The multistep pathway begins with B. fragilis taking up the branch-chained amino acids and then converting them by a specific enzyme into sugar-lipid molecules.
These molecules also have branched chains that are then spotted and picked up by a class of immune-signalling cells known as antigen-presenting cells.
These, in turn induce natural killer T (NKT) cells to exercise their immunoregulatory response through upregulating inflammation-controlling genes and immune-regulatory chemicals.
Furthermore, the team found that B. fragilis alters the structure of the sugar-lipid molecules that it metabolises and renders them better capable of binding to receptors on specific immune cells and initiating a signalling cascade that culminates in downregulating inflammation.

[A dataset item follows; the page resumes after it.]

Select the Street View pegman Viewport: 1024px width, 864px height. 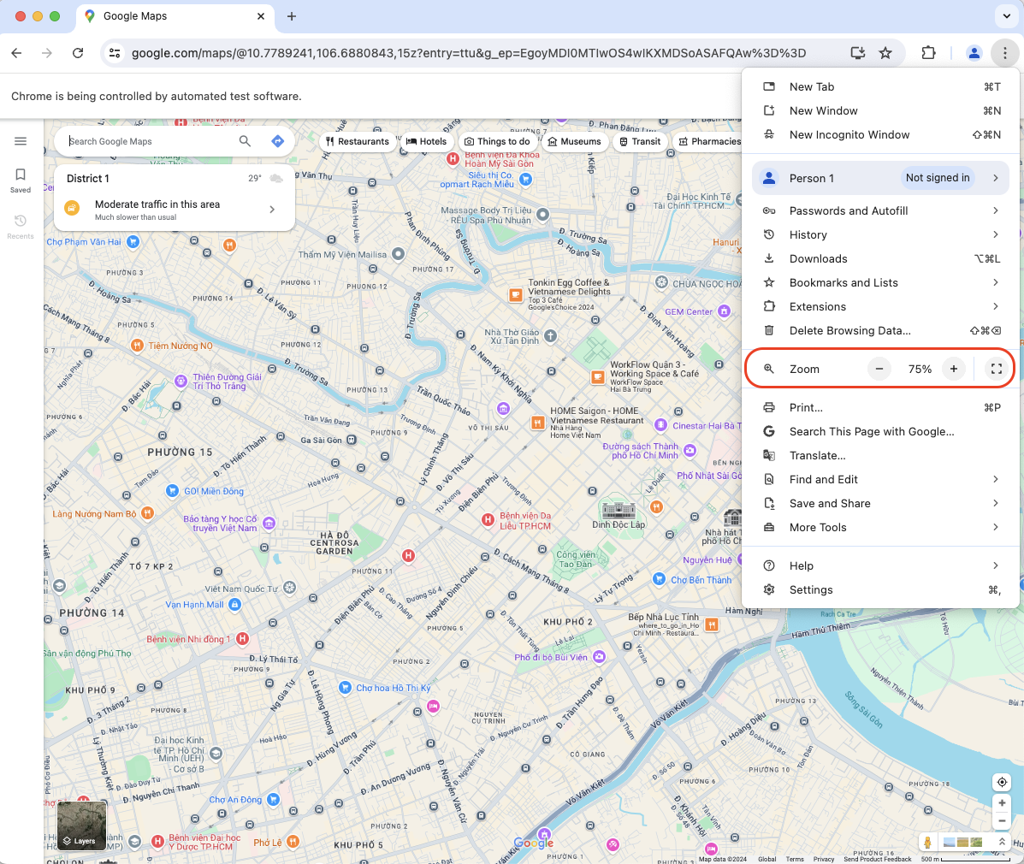pyautogui.click(x=926, y=843)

NKT cells line the human gastrointestinal tract, the lungs and are also found in the liver and spleen and likely play a significant role in immune regulation and are implicated in a range of inflammatory conditions including ulcerative colitis, and to a possible role in airway inflammatory conditions, such as asthma.
Professor Jamie Rossjohn, ARC Laureate Fellow at the Monash Biomedicine Discovery Institute, said: “This work offers a great example of trans-disciplinary discovery-based research aimed at answering a major question in biomedical sciences, namely how the immune system can be modulated by the interplay between diet and the microbiota.”
While scientists have surmised for a long time that diet plays a role in immune health, the new study elucidates the precise molecular cascade behind diet and immune health, said study senior author Dennis Kasper, professor of immunology at Harvard Medical School.
“We have shown how diet affects the immune system through a microbe mediator in the gut, and this is a really striking example of the diet-microbiota-immunity triad at play,” Kasper said. “What this work really does is provide a step-by-step pathway from beginning to end that explains how and why this triad works and how diet ultimately affects the immune system.”
Study coinvestigator Seung Bum Park, professor of chemistry at Seoul National University, synthesized and the Harvard team tested 23 different configurations of the microbe-made immunomodulatory molecule to determine how each one interacts with the immune cells that regulate inflammation.
“Our new work demonstrates that the branching of the lipid structure induces a very different response—the branching in the structure induces an anti-inflammatory rather than a proinflammatory response,” Professor Kasper said.
The findings offer the hope that inflammatory diseases mediated by these NKT cells could one day be treated with inflammation-dampening microbial molecules made in the lab, the researchers said.
“Host immunomodulatory lipids created by symbionts from dietary amino acids.”